Il sostituto procuratore generale, Laura Barbaini, ha chiesto la condanna a trent'anni di carcere per Alberto Stasi, il giovane accusato dell'omicidio della fidanzata, Chiara Poggi, uccisa a Garlasco il 13 agosto 2007. Nel corso della requisitoria il Pg ha sottolineato che contro Stasi "non c'è nessun movente", ma che il ragazzo resta l'unico assassino possibile, "perché le indagini alternative non hanno portato a nulla".
Nella requisitoria del processo di Appello, l'accusa ha ricostruito in aula quanto ritiene essere accaduto la mattina del 13 agosto 2007 fissando la morte di Chiara "tra le 9.12 e le 9.35", chiedendo nuovi accertamenti aggiuntivi che potrebbero provare la colpevolezza dell'ex studente bocconiano.
Chiesti nuovi esami
I nuovi accertamenti chiesti dalla Procura riguardano in particolare la ricostruzione simulata sui possibili percorsi fatti da Alberto Stasi all'interno della casa di Chiara Poggi la mattina del 13 agosto, quando ritrovò il cadavere della fidanzata. Sotto esame in particolare sarebbero i due gradini che il giovane dice di "aver disceso" quando vide il cadavere sulle scale che portano alla cantina. Inoltre è stato chiesto, in base alle foto scattate dagli investigatori subito dopo il delitto, di esaminare le tracce di sangue per capire il loro grado di essicazione.
La tesi dell'accusa
Per la tesi della pubblica accusa fondamentali risulterebbero le analisi sulle tracce di sangue in casa Poggi: se fossero state realmente secche Alberto Stasi avrebbe potuto non sporcarsi le suole delle scarpe e quindi avrebbe detto la verità. Se invece le macchie di sangue non fossero state particolarmente secche avrebbe potuto sporcarsi le suole. Per il procuratore generale non sarebbe credibile che Stasi non si sia sporcato le scarpe e dunque, dopo aver commesso l'omicidio, se ne sarebbe andato senza rientrare nella villetta dei Poggi, come ha invece sempre affermato. In sostanza per la pubblica accusa l'ex studente bocconiano avrebbe descritto ai soccorritori la scena che ricordava al momento del delitto.
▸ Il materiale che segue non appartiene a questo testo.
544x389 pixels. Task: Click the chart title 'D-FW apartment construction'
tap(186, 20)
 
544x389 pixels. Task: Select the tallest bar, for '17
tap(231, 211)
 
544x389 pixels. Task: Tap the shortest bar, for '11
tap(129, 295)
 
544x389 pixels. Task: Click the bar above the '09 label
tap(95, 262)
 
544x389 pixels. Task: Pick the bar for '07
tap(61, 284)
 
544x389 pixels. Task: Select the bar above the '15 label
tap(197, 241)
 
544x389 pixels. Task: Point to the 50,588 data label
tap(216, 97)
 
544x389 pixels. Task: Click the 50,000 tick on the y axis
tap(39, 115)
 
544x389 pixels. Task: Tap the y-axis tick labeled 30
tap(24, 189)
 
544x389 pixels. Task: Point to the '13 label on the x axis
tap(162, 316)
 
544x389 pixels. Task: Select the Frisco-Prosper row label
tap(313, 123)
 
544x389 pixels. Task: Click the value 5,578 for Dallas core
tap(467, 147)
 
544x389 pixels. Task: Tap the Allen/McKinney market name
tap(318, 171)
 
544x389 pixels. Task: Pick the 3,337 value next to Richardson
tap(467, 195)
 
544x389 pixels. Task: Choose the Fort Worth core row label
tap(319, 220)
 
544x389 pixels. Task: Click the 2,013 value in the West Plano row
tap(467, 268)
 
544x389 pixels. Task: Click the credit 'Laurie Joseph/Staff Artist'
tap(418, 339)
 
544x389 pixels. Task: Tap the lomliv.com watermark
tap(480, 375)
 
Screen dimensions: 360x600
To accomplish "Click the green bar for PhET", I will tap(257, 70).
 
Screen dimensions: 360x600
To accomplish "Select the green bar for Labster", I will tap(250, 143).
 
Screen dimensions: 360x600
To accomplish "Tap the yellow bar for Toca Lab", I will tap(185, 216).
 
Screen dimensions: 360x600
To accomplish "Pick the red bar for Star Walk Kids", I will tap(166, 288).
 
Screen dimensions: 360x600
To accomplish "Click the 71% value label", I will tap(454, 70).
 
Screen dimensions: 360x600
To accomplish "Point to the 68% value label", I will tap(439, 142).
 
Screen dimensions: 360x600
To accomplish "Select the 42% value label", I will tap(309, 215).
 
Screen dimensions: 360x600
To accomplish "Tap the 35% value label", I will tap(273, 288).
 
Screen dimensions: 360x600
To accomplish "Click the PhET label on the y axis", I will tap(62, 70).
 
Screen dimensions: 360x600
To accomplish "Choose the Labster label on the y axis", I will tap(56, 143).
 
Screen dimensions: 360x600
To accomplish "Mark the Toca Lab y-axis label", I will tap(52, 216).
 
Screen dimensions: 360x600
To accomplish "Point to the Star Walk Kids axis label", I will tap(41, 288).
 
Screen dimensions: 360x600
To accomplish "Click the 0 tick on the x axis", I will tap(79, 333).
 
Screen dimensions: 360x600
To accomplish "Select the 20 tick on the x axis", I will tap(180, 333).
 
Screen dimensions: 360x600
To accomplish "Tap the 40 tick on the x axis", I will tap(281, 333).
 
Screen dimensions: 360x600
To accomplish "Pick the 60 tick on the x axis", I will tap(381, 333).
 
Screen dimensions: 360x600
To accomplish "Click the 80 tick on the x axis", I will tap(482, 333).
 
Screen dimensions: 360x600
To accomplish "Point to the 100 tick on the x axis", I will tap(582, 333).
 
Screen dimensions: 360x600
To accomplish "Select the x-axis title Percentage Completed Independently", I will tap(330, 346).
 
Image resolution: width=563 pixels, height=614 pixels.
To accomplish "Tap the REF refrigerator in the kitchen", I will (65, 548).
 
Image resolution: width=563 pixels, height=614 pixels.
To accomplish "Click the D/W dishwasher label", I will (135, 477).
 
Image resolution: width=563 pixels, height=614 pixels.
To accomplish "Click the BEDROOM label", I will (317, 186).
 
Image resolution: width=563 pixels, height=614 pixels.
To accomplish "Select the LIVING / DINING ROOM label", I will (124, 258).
Nessuna nuova perizia sul pc di Stasi
Non sarebbero invece necessarie, come invece chiesto inizialmente dalla Procura fra i motivi dell'Appello, nuove analisi sul computer di Alberto Stasi, sul quale l'ex studente ha sempre detto di aver lavorato, a casa sua, mentre la fidanzata veniva uccisa. Le foto pedopornografiche trovate sul pc non costituirebbero infatti nessun movente, che non sarebbero potuto essere visionate da Chiara, in quanto "non fruibili".
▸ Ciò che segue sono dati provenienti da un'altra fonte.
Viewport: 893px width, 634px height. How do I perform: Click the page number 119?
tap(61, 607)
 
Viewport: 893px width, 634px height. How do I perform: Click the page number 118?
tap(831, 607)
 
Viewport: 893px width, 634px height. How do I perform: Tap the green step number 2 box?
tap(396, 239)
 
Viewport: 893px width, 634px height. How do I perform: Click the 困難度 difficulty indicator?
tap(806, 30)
L'sms di Alberto a un amico poche ore prima dell'omicidio
Il sostituto procuratore generale Laura Barbaini nel corso della sua requisitoria ha evidenziato inoltre un sms, di cui non si era mai parlato finora, che Alberto Stasi avrebbe mandato circa 30 ore prima del delitto della sua fidanzata all'amico Marco Panzarasa che si trovava al mare in Liguria. L'sms, del quale non è stato possibile recuperare il contenuto, in quanto cancellato sia sul cellulare del mittente, sia su quello del destinatario, per il Pg testimonierebbe l'allarme lanciato da Stasi all'amico nella notte tra l'11 e il 12 agosto 2007 per una situazione di "emergenza".
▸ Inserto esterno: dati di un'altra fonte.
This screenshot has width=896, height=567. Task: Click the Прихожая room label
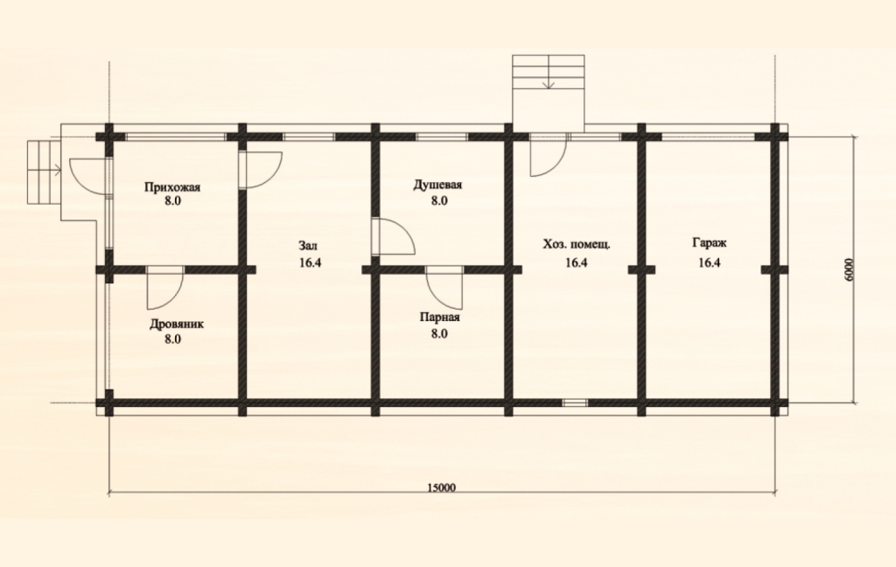tap(172, 187)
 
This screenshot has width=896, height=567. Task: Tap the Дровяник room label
tap(176, 324)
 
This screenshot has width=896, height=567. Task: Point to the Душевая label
tap(438, 185)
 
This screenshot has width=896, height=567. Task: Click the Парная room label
tap(439, 318)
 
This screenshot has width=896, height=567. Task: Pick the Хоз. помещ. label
tap(576, 245)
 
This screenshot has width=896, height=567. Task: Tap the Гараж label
tap(709, 243)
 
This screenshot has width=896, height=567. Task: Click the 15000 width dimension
tap(441, 487)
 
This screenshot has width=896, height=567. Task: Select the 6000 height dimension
tap(849, 270)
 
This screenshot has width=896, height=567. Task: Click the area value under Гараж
tap(709, 262)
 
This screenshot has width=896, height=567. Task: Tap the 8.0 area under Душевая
tap(439, 200)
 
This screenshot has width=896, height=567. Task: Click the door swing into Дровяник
tap(164, 288)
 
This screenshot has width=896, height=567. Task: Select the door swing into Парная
tap(444, 288)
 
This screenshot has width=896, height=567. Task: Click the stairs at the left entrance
tap(44, 171)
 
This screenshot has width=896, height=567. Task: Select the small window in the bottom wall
tap(575, 402)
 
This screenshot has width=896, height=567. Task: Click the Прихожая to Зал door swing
tap(261, 169)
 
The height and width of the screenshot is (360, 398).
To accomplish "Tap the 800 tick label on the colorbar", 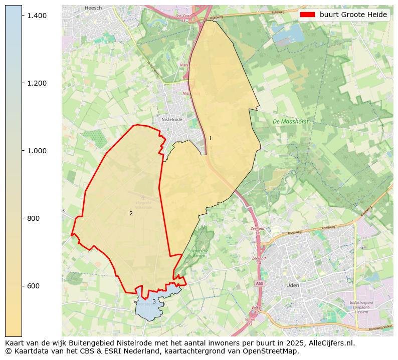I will point(33,218).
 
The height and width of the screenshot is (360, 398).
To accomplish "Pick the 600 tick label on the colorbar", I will point(33,286).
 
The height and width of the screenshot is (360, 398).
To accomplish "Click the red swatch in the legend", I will point(307,15).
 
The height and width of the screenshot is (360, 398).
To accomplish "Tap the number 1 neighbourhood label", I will point(210,138).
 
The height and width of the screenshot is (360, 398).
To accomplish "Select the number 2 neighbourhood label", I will point(131,213).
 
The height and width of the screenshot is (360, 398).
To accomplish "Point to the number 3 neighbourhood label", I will point(154,301).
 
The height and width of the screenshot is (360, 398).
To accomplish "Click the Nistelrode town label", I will point(172,120).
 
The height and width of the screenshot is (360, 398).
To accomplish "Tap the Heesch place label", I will point(93,8).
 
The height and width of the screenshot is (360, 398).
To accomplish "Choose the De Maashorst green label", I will point(290,122).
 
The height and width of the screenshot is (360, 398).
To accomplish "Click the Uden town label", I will point(292,285).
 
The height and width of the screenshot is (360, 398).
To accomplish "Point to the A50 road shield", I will point(259,283).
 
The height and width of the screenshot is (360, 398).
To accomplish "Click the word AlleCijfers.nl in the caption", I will point(329,343).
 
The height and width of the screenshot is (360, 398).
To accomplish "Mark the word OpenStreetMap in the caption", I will point(273,351).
Usate due biciclette il giorno dell'omicidio
Secondo la procura, poi, Stasi il giorno del delitto usò due biciclette: una nera, che non gli fu "inspiegabilmente sequestrata" con cui si recò a casa della sua fidanzata dove poi l'avrebbe uccisa. Dopo di che, secondo la ricostruzione del pg, l'ex studente bocconiano tornò nella sua villa, non molto lontana da quella dei Poggi, per poi dirigersi nell'officina del padre dove lasciò la bici nera. Infine Stasi rientrò a casa sua a piedi e lì con la seconda bici, quella bordeaux che gli fu sequestrata, andò a gettare l'arma e i vestiti probabilmente sporchi di sangue. Sui pedali di questa seconda bici durante le indagini venne ritrovato il dna di Chiara, cosa che per il sostituto procuratore generale dimostra che fu Stasi a commettere l'omicidio.